This should be the best of times for Apple, the world’s most valuable company with a $2.8 trillion market capitalization. The company is ever so close to knocking rival Samsung off its perch as the leading seller by volume of smartphones. Next week will see the launch of the iPhone 15, the company’s newest model, along with all the overcaffeinated hype that accompanies any Apple new product launch. And even in an environment where overall smartphone sales by unit are set to decline for a second consecutive year, Apple continues to set revenue records in its Services segment, which includes video, music, payment services, healthcare and cloud.
Leave Those Phones At Home
But this week saw Apple lose about $190 billion from that $2.8 trillion market cap. It should be noted here that $190 billion is more than the total current market cap of all but 36 companies on the S&P 500, and roughly the same size as streaming giant Netflix or Big Pharma leader Pfizer (for Apple it was a mere loss of six percent).

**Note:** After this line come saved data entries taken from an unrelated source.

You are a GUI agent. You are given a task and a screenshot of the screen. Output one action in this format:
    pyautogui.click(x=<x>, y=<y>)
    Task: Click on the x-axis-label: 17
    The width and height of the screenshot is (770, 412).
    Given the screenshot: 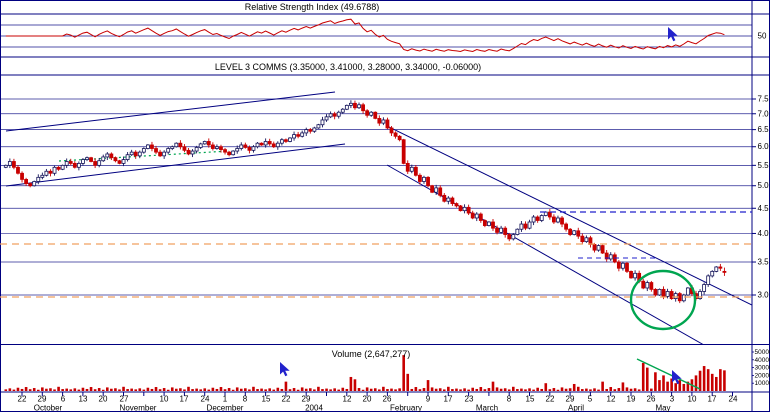 What is the action you would take?
    pyautogui.click(x=184, y=400)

The proximate cause of this reversal of fortune, like so much other bad news of late, was China. Specifically, an apparent edict from somewhere high up in Beijing leadership circles banning the use of iPhones and other Apple products for public officials in their offices. China is one of Apple’s biggest markets, and relations between the country and the company have always been, or at least seemed to be, excellent. A crackdown on the use of iPhones, iPads and the like in state-owned facilities (which can include government agencies, state-owned enterprises, research centers, hospitals and a great deal more) could be very bad news indeed. It could also be a tempest in a teapot – as of yet there has been no official word either from anyone in China or from Apple about this apparent ban. But will be a matter of concern to a great many other US companies for whom China is a major contributor to their total sales.

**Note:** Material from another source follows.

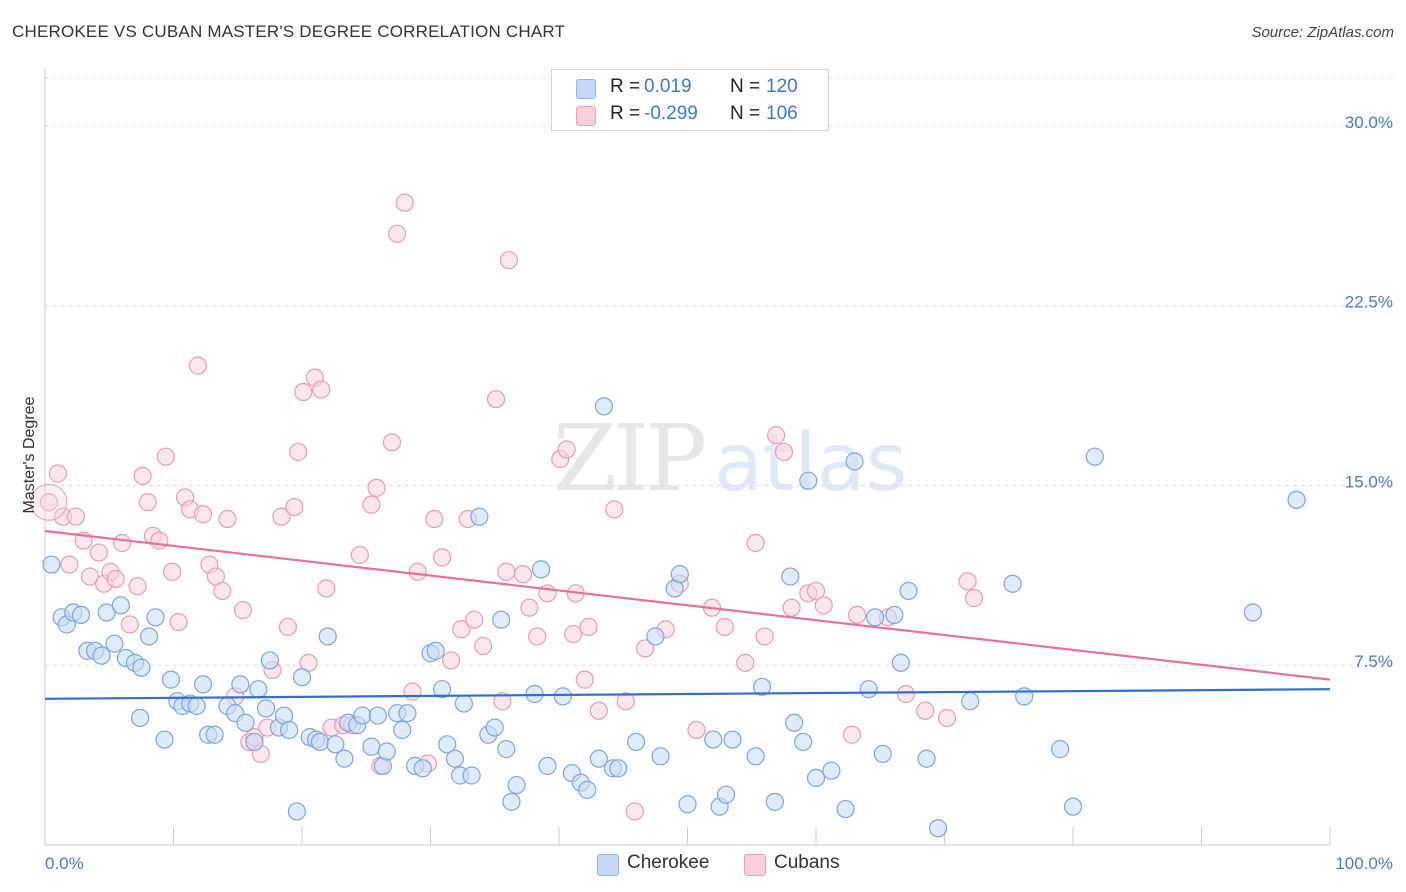 This screenshot has width=1406, height=892. I want to click on watermark-zip: ZIP, so click(628, 458).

Nothing To See Here, Go Away
The Apple story is just the latest in a series of developments that seems to reflect an unsettling petulance among China’s leaders. Last month the country quietly stopped reporting data on youth unemployment, which economists estimate to be well in excess of twenty percent. Even as the government tries to put window-dressing on the mounting problems in the property sector (for example, coming up with the means for Country Garden, a very large and very troubled developer, to make two bond payments and thus temporarily stave off technical default), nothing suggests a near-term solution for an industry sector that contributes more than a quarter of total gross domestic product. In a recent article in Foreign Affairs magazine Adam Posen, President of the Peterson Institute for International Economics, argued that China is suffering from “economic long Covid” – likening the country’s worsening economic condition to the chronic health problems suffered by patients whose Covid symptoms persist for months or years.

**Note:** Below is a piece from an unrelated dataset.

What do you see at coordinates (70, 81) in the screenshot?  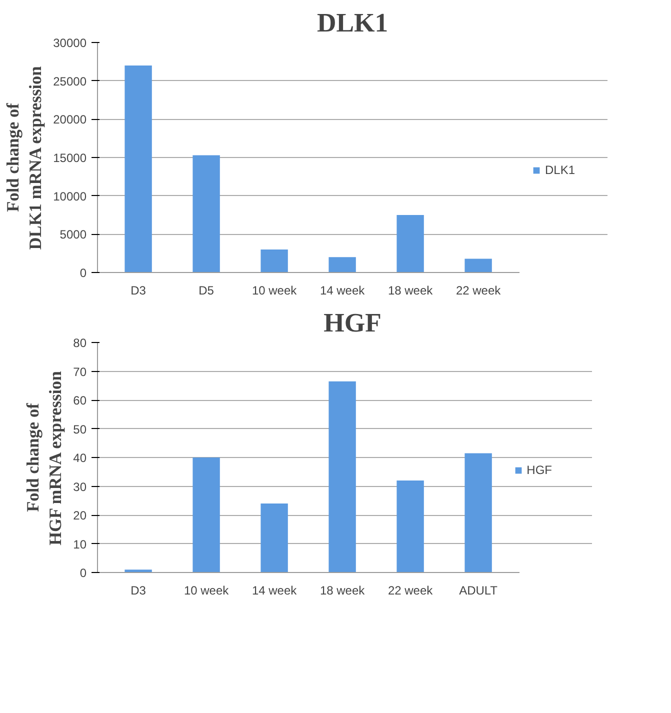 I see `y-tick-label: 25000` at bounding box center [70, 81].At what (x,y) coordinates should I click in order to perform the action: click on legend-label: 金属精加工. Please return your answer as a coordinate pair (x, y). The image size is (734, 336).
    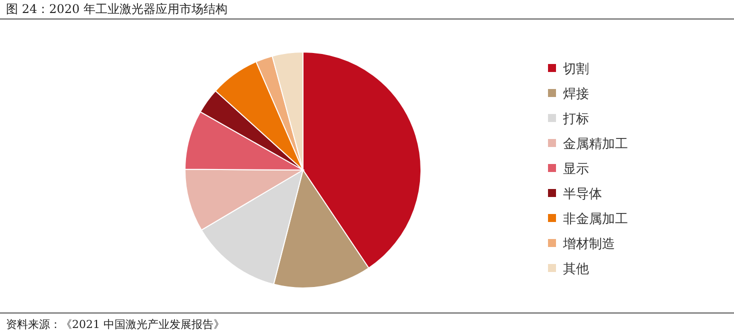
    Looking at the image, I should click on (596, 144).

In the authoritarian playbook, the best way to solve problems is to cover them up – thus the cessation of reports about youth unemployment, thus the attempt to divert attention away from problems in the property sector, and thus – possibly – the attempt to reshape domestic consumer demand away from the popular products from the West that have become staples of daily life, be they iPhones or Starbucks lattes or Nike sneakers. It is perhaps not a coincidence that news about the purported Apple ban happened at the same time that Huawei, the Chinese phone maker burdened by a slew of Western sanctions, announced a new leading-edge phone that has outsiders wondering where the latest-generation semiconductor technology the phone appears to have came from.
Meanwhile, though, the numbers that do manage to get reported keep telling the same story. Exports declined in August for a fourth straight month, the Chinese yuan is trading at its lowest level versus the US dollar in sixteen years, wages are stagnant and property values – that linchpin of economic growth – seem to have nowhere to go but down. We will be listening very carefully to what the management teams of China-intensive US companies that we track have to say about their business prospects there when the next earnings season comes around next month.